Особенно мощный эффект производит в этом отношении пьеса «Я играю на гармошке»: происходящее в ней «поруганье зала», то есть акты насилия, направленные на как бы случайно выбранных зрителей, – насилия страшного в своем циничном глумлении над жертвой при всеобщем попустительстве – не оставляет надежд на катарсис, наполняя каждого сидящего в зале чувством вины. Катарсиса также не происходит и в пьесе, которая так и называется «Катарсис, или Крах всего святого» (1975) и в которой диалог между режиссером и актрисой – между самим Приговым и Елизаветой Никищихиной – обнаруживает почти садистическое насилие, заложенное в природе театра и природе искусства вообще. Происходящее в финале этой пьесы убийство автора («Пригова») может быть прочитано как манифест, выражающий приговское представление об искусстве как провокации, заставляющей зрителя взбунтоваться против авторитарной власти. А последняя воплощена в тексте произведения не кем иным, как автором, а на театре – режиссером или драматургом. Иначе говоря, смерть автора, явленная средствами театра.
В пьесе «Мы рождены, чтоб сказку сделать пылью» Пригов предпринимает попытку театрализовать серийность, знакомую по его «грамматикам». При этом выясняется, что серийность, воплощенная перформативно, не может не привести к вспышке насилия. Если серийность у Пригова – это организация, обращенная против самой себя, то именно насилие воплощает ее самоуничтожение. Та же «формула», связывающая серийность и насилие, разыгрывается и в «радиотрагедии для двух репродукторов» под названием «Революция», в которой экстатика толпы выплескивается в насилие против самой себя. При этом Пригов в развернутых ремарках подчеркивает, что к ревнасилию приводит не идея, а ритм лозунгов, иначе говоря серийность, форма, «грамматика», – а ее источником может стать кто и что угодно.
Последняя из пьес Пригова, «Черный пес, или Путь в высшее общество», доводит до предела все те шуточки и игры с залом, которых было предостаточно и в более ранних пьесах. Однако в «Черном псе» именно театральность театра становится главным предметом представления, в котором смешиваются балаган и трагедия («трагедия-буфф»), «Гамлет» с «Войной и миром», где все перевоплощаются во всех остальных и где границы между авторами и персонажами невозможны и незаметны. «Черный пес» превращает капустник, с которого начинал Пригов-драматург, в постмодернистскую драматургию высокого порядка. Надо при этом заметить, что это единственная пьеса Пригова, в которой фактически нет насилия – если оно и есть, то явно понарошку. Пространство сцены, таким образом, с минимальным педагогическим нажимом проясняет важнейшую тему Пригова: насилие побеждается размыванием границ между своим и «чужим», оно отступает и съеживается перед
Говоря о сверхзадаче, нельзя не задуматься о том, как категории «своего» и «чужого», пожалуй, с эпохи романтизма и с новой силой – в модернизме и авангарде формируют полярные представления о миссии современного художника.
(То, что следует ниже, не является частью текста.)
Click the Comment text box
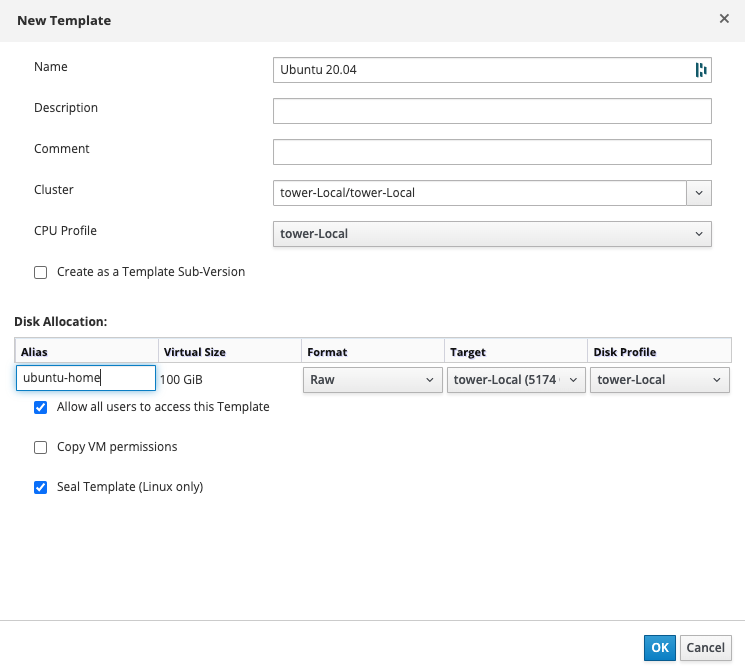The image size is (745, 672). tap(491, 152)
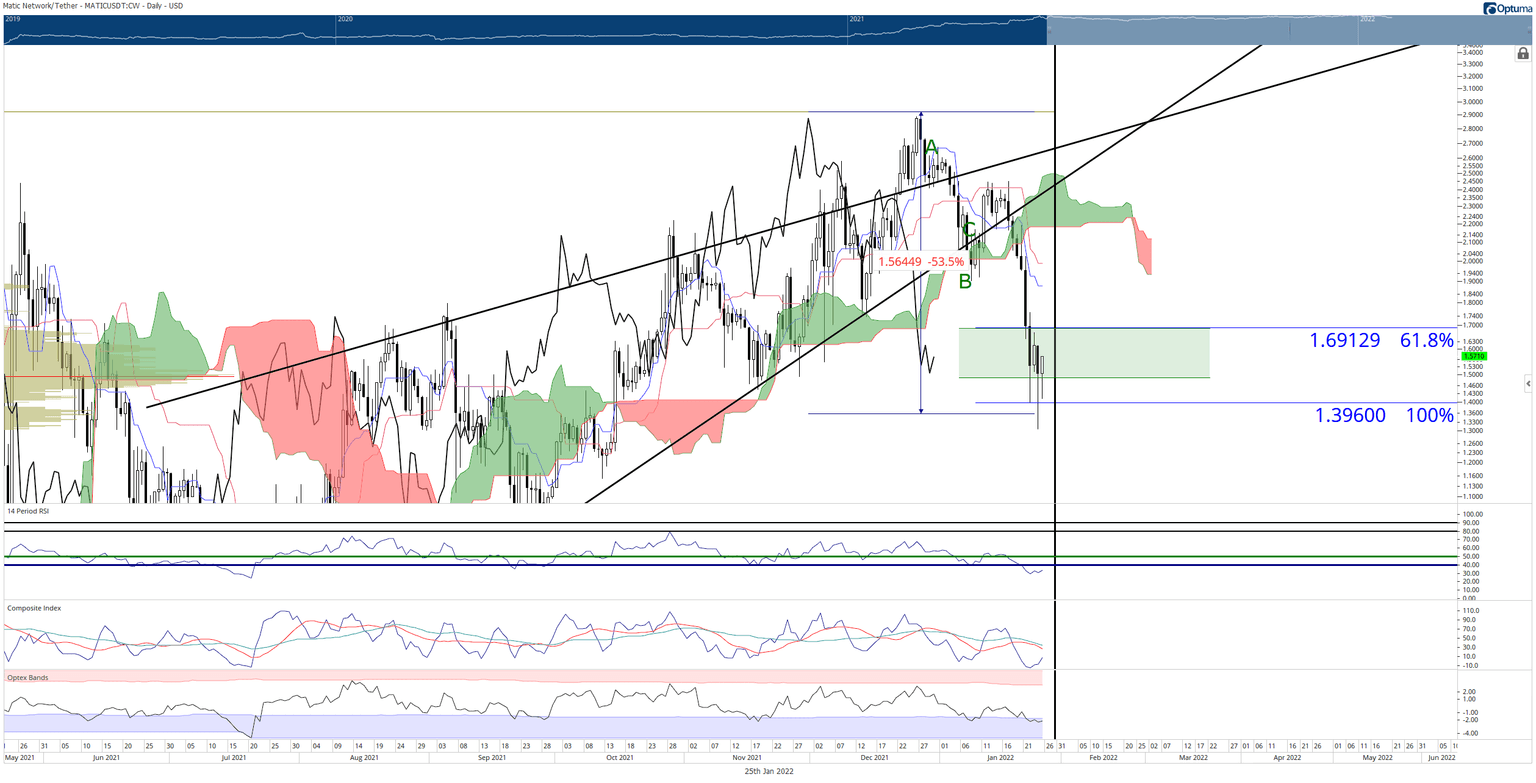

Одни говорят, что по-настоящему современный художник стремится обнять и сделать своим все мироздание: «И образ мира, в слове явленный…» Мысль не новая, но примечательно, что Пригов признает ее своей: «Понятно, что любое, самое мало-мальское стихотворение (не берем в расчет его качества, причины и способы его порождения, а также клятвенные уверения автора в абсолютной беспамятности либо неведении) имеет внедренную бациллу амбициозного разрастания до размеров всего окружающего и даже запредельного света» («Предуведомление к сборнику “Всеобъемлющие и потому практически почти исчезающие стихи”», 1993).
Другие, наоборот, утверждают, что художник – всем и всему чужой, однако эта чужеродность служит источником остранения и свободы (см., например, «Пхенц» Андрея Синявского как манифест этой стратегии). Пригов и эту мысль делает своей:
… мы обнаруживаем писателя эмигрантом принципиальным, даже манифестированным, и не только в пределах языково чуждой ему словесности. Увы, радикальный писатель – эмигрант и в пределах родной ему масс-культуры и масс-словесности. И даже больше: приняв модель авангардного искусства, доминирующую модель поведения художника в XX веке, требующую от творца бесконечных новаций, мы обнаруживаем художника, оставляющего им уже освоенное и постигнутое, эмигрантом и в пределах своего собственного реализованного опыта. То есть он есть эмигрант пар экселенс, так что страдания по поводу непереводимости на чужие языки суть частный случай позиции литератора в современном мире, доведенный до логического конца.
Как видим, Пригов умудряется совместить обе эти на первый взгляд взаимоисключающие позиции. И хочется верить, что содержание этого тома убедит читателя в том, что он совмещает их не только в декларациях, но и на практике. Более того, не снимая конфликтности этих противоположных стратегий, Пригов извлекает из них то, что он называл «драматургией» культуры определенного периода, – ее нерв, источник многообразных конфликтов и коллизий. Как и любая драматургия такого рода, его диалектика «все-своего» и «все-чужого» порождает множество жанров (травeлоги, азбуки, грамматики, сны, пьесы и т.п.), стратегий (от d'etournement до «капиллярного проникновения») и хронотопов (от Беляева до Хоккайдо).
Вся эта конфликтность, безусловно, рождена не только распадом советской империи, но и интеллектуальной революцией, произведенной постмодернизмом, а затем и эпохой новых религиозных войн и опасностей фашизации, которые Пригов хорошо сознавал и трезво анализировал. Пригов виртуозно разыгрывает эту «драматургию» как внутренний конфликт сознания, при том не забывая сохранять комически-остраняющую дистанцию, и именно эта игра на грани «своего» и «чужого» формирует то, что высокопарно можно назвать смыслом его творчества.
АВТОБИО
«Я есть…»
1997
Я есть Пригов Дмитрий Александрович.
Родился я черт-те когда – в 1940 г.
В Москве я родился, там женился, там же кончил школу, ходил в пионеры, комсомольцы, поступил и окончил Строгановское училище, отделение скульптуры – подумать только!
С 1975 г. (да, с брежневских времен) член Союза художников быв. СССР, в Союзе писателей не столь долго – с 1991, кажется.